Chief Deputy District Attorney Mike Staudaher, who is prosecuting Desai, said he was pleased with the decision.

"I think it was an appropriate one," Staudaher said. "We're looking forward to getting him into court where he can be tried."

Delaney said in her decision that the "only impediment" to Desai's competency is "self-reported memory loss" of the facts surrounding the criminal charges as a result of the strokes.

"Memory loss itself, even if true, is not a bar to prosecution of an otherwise competent defendant," she wrote. "Further, there is no indication in the present record that defendant and his counsel would be unable to reconstruct the events of the alleged crimes for which he is accused or to raise any possible defenses to the evidence against him."

Delaney said tests given Desai at Lake's Crossing suggested that he was "feigning his memory deficits to a greater degree than would be expected from the neurological damage caused by his strokes."

While at Lake's Crossing, Desai's evaluators reviewed all of his medical records and regularly observed his "behavior and functional abilities," Delaney said.

"At no time, other than when directly questioned by his evaluators, did defendant actually exhibit any cognitive deficits," she said.

Desai, 62, and two of his nurse anesthetists, Keith Mathahs and Ronald Lakeman, are facing felony charges, including racketeering, insurance fraud and neglect of patients.

The charges revolve around seven people who authorities say were infected with the potentially deadly hepatitis C virus at Desai's clinics.
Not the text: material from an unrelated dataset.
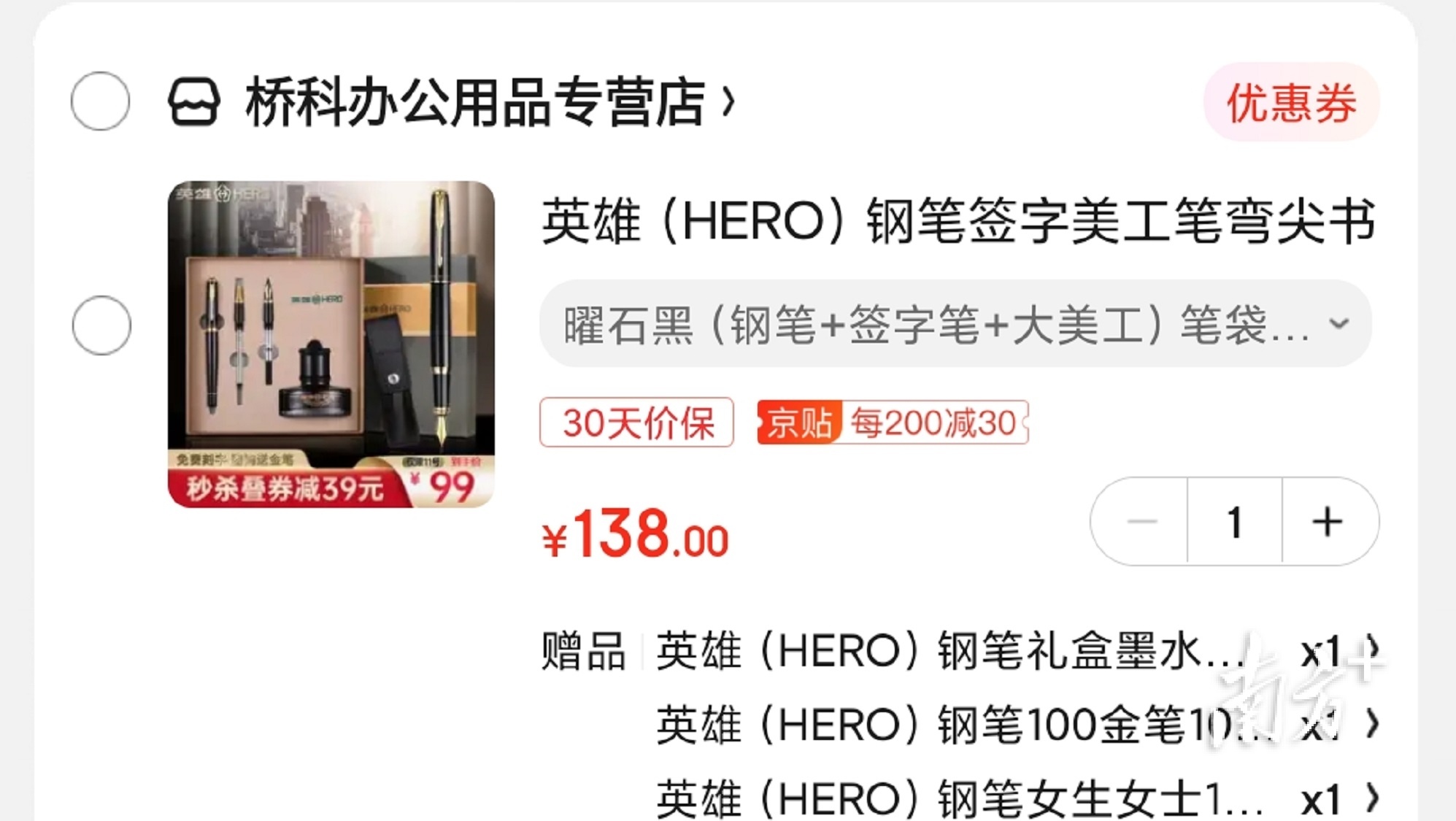Open the 优惠券 coupon button
The image size is (1456, 821).
click(x=1291, y=102)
Health officials blamed the outbreak on nurse anesthetists reusing vials of the sedative propofol that were contaminated by syringes used on patients with hepatitis C.

Desai also is to be tried in federal court on May 22 with Tonya Rushing, his clinic manager, on one count of conspiracy and 25 counts of health care fraud.

A federal indictment alleged that the pair carried out a scheme from January 2005 through February 2008 to inflate the length of medical procedures and overbill health insurance companies.

The competency issue has not yet been raised in the federal case.

In testimony last week, Dr. Steven Zuchowski, a psychiatrist who had the most contact with Desai during his Lake's Crossing evaluation, said Desai did not cooperate fully with his evaluators and tried to make himself look bad.

Zuchowski acknowledged that strokes in 2007 and 2008 damaged Desai's brain, causing him memory and other cognitive problems but said that he still "meets the requirements" to stand trial.

Sally Farmer, a clinical and forensic psychologist, testified that she, too, concluded that Desai was exaggerating his physical impairments. She said Desai scored so low on several tests that she came to the conclusion that he was deliberately attempting to do poorly.